Single by Brothers Osborne

from the album Skeletons
- Released: May 18, 2020
- Genre: Country
- Length: 3:12
- Label: EMI Nashville
- Songwriters: T.J. Osborne; John Osborne; Andrew DeRoberts;
- Producer: Jay Joyce

Brothers Osborne singles chronology
| "I Don't Remember Me (Before You)" (2018) | "All Night" (2020) | "I'm Not for Everyone" (2021) |

= All Night (Brothers Osborne song) =

"All Night" is a song recorded by American country music duo Brothers Osborne. It is the lead single to their third studio album Skeletons. The duo's members, T.J. Osborne and John Osborne, wrote the song with Andrew DeRoberts.

==Content==
The duo's two members, T.J. Osborne and John Osborne, wrote the song with Andrew DeRoberts, and Jay Joyce produced the track. Describing the song to The Country Daily, John said, "We wanted to write a song that just felt good. We didn’t want to think too hard about it. We wanted to write a song that no matter what happened we knew that our fans at our shows were gonna love to sing along to, and that’s what we did”. The duo also performed the song at the 2020 Country Music Association telecast.

==Music video==
The song's music video, released on September 30, 2020, was directed by Wes Edwards and Ryan Silver, both of whom have directed most of the brothers' other music videos. In it, a man is depicted sitting at home when he receives a package that features life-sized dancing puppets.

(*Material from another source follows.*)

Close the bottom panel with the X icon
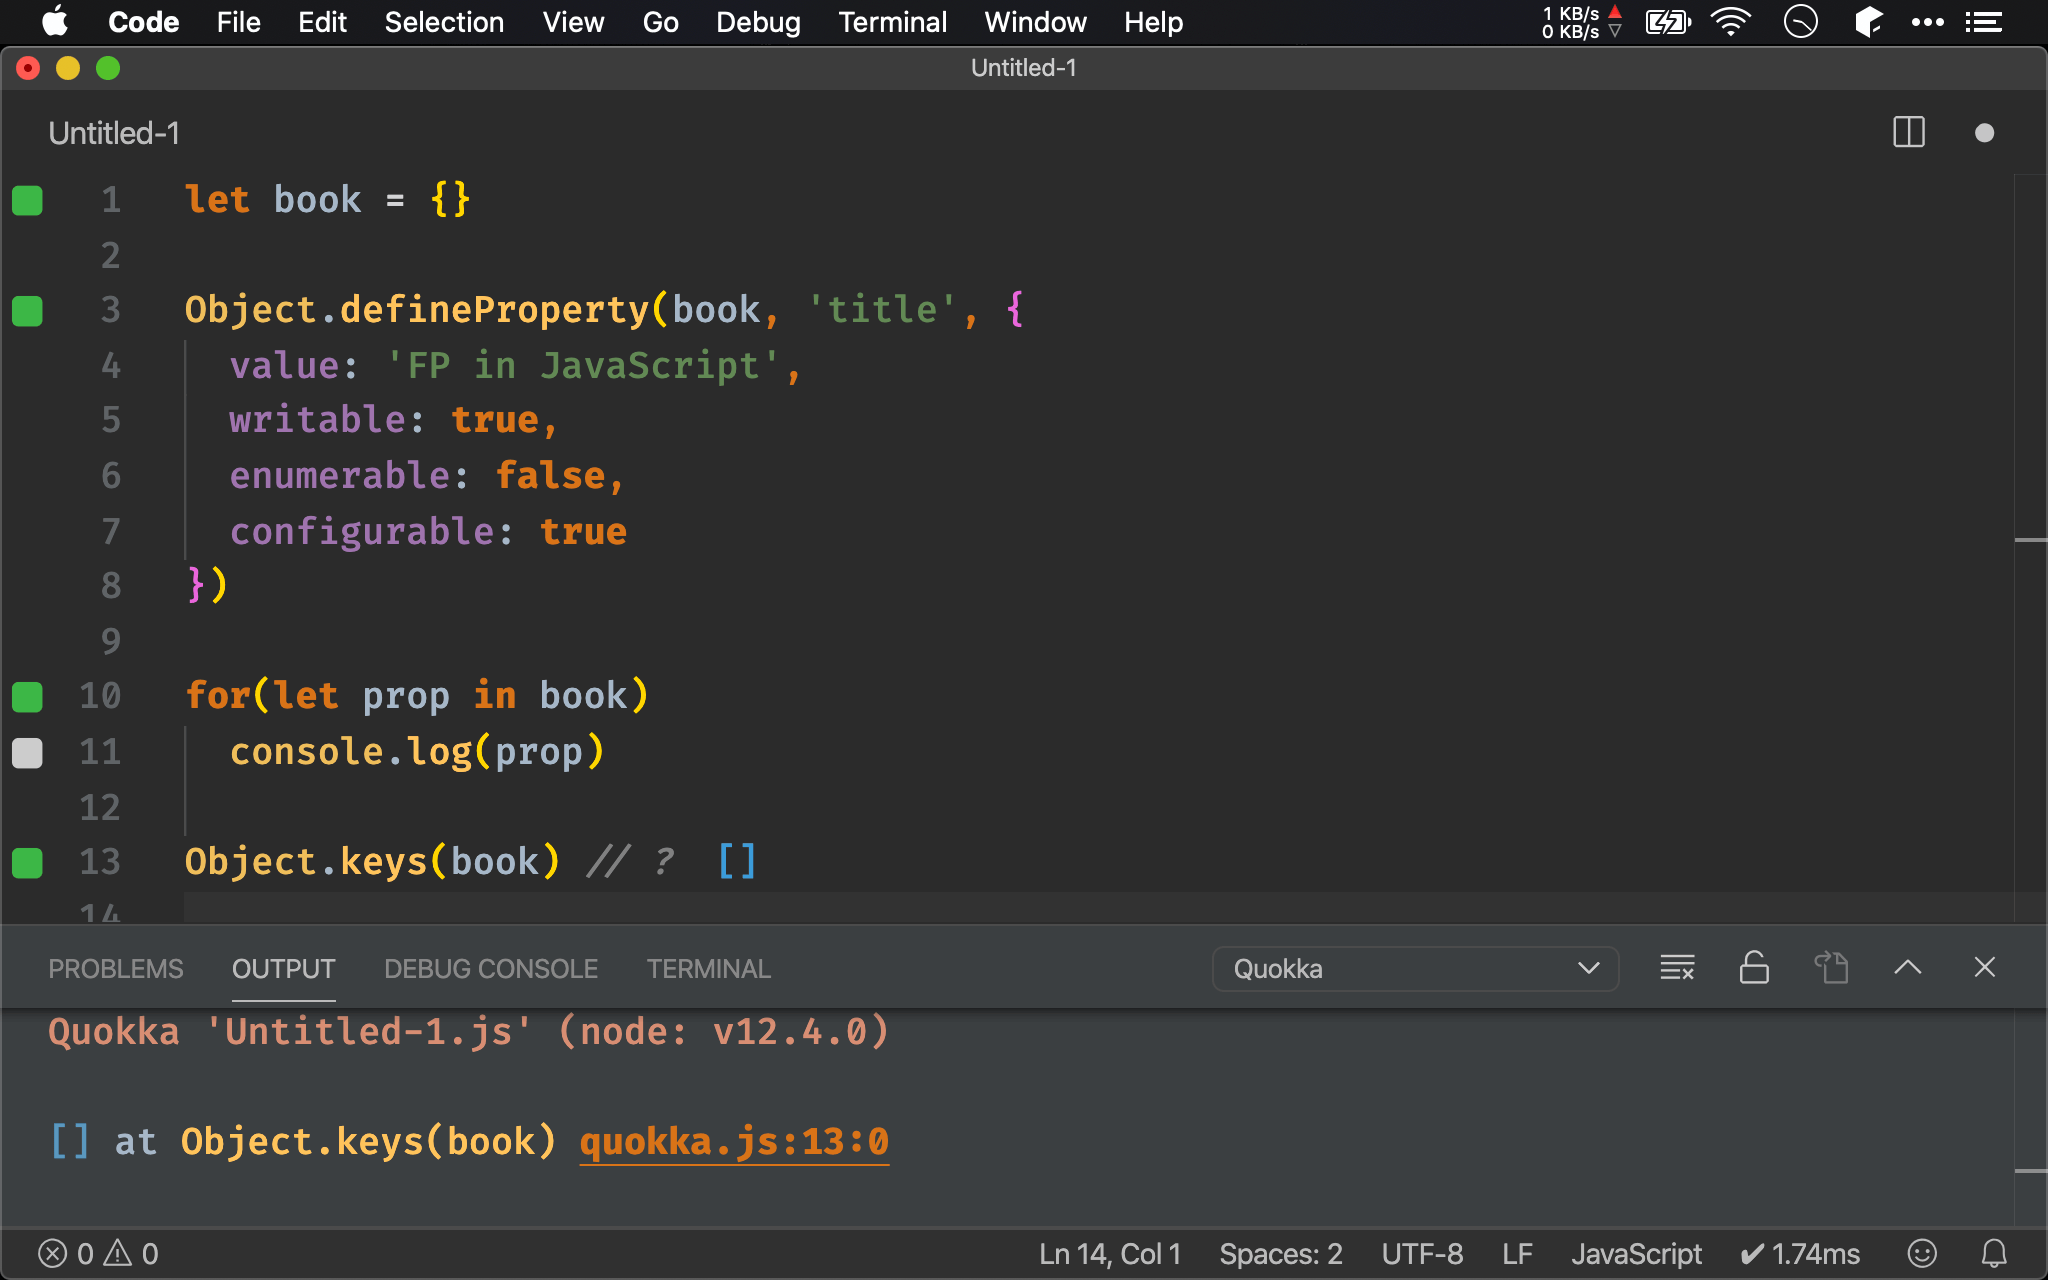 (x=1984, y=967)
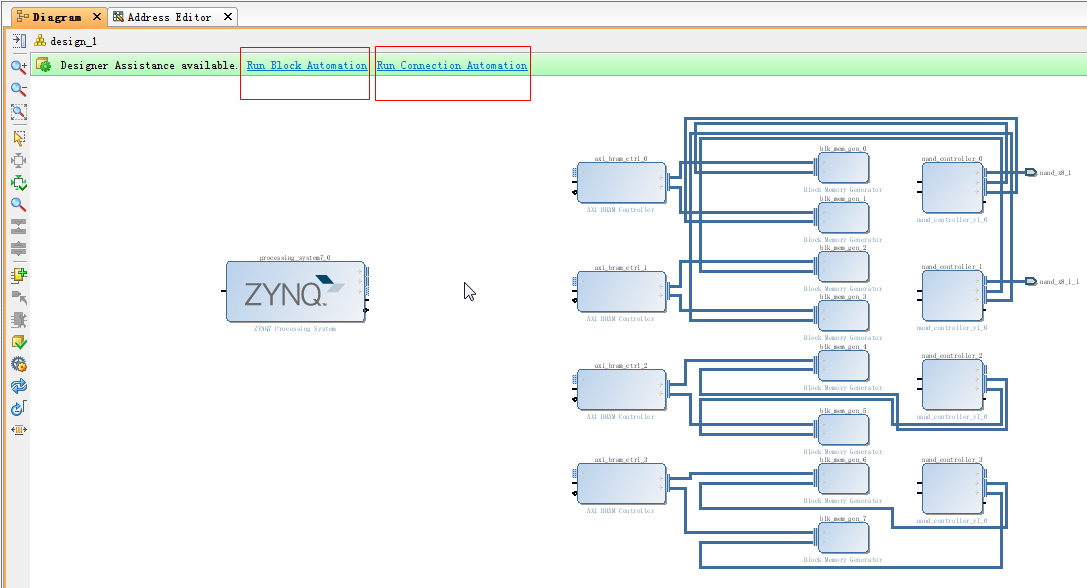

This is alternated with scenes of the duo performing the song while under a blacklight, as the puppets appear around them with neon skeletons painted on.

==Charts==

===Weekly charts===

Weekly chart performance for "All Night"
| Chart (2020–2021) | Peak position |
|---|---|
| Canada Hot 100 (Billboard) | 68 |
| Canada Country (Billboard) | 4 |
| US Bubbling Under Hot 100 (Billboard) | 9 |
| US Country Airplay (Billboard) | 25 |
| US Hot Country Songs (Billboard) | 25 |

===Year-end charts===

Year-end chart performance for "All Night"
| Chart (2021) | Position |
|---|---|
| US Hot Country Songs (Billboard) | 91 |

==Certifications==

| Region | Certification | Certified units/sales |
| Canada (Music Canada) | Platinum | 80,000^{‡} |
^{‡} Sales+streaming figures based on certification alone.